Businesses can also do their part by improving the quality and accessibility of wage data, promoting policies that eliminate gender stereotyping and discrimination along other axes of power in the world of work, redesigning and enacting family responsive services, such as shared parental leave schemes and increased flexible working arrangements that build enabling working environments for women and people of all genders, adopting measures that properly value and/or reduce and redistribute women’s unpaid care work, and promoting women’s equal participation across all sectors of the workforce. 
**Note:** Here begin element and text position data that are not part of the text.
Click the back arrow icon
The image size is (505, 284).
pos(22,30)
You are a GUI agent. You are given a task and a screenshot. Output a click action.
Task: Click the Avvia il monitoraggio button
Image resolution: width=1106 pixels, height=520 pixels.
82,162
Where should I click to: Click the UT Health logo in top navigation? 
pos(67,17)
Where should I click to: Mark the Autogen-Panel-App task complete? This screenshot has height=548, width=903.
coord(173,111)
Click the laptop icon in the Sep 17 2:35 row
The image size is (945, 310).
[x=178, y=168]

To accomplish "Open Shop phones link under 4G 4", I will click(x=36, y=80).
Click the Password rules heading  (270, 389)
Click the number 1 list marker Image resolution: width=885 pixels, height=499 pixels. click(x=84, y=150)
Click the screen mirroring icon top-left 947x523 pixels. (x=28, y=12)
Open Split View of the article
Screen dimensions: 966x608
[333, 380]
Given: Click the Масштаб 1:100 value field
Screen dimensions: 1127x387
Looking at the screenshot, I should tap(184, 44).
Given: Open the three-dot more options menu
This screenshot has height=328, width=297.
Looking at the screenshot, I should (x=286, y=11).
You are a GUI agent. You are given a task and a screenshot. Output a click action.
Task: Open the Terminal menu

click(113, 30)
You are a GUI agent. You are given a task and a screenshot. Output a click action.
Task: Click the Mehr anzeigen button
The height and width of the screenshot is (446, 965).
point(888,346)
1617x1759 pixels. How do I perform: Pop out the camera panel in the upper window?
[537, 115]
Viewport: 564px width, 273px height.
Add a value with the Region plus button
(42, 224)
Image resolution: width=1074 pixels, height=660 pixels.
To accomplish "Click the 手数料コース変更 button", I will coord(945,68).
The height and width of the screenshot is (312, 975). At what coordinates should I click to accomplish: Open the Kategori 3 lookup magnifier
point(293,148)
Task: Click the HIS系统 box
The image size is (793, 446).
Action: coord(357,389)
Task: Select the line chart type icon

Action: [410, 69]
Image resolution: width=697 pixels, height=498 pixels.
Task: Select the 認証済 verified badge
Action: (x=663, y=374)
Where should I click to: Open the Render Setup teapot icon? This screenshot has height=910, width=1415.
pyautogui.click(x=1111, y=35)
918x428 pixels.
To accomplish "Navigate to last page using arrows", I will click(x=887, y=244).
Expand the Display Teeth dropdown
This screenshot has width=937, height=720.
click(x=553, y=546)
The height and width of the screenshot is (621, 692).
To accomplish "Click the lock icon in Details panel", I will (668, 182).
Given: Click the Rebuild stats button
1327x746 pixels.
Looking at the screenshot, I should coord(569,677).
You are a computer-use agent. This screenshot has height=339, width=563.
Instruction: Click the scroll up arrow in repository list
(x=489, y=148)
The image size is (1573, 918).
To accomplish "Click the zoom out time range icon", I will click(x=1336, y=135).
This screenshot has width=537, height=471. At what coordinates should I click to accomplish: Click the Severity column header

While some bold moves have been made in recent years (for example, pay equity legislation and policy and on ending violence against women and girls), progress is still too sluggish. For example, the World Economic Forum estimates that it will still take more than 250 years until women and men receive equal pay! Clearly much bolder and effective and most importantly, collective action is required to redress this, including from the private sector. It is only collective impatience for change and collective action that will bring about a more just future for women in the workforce.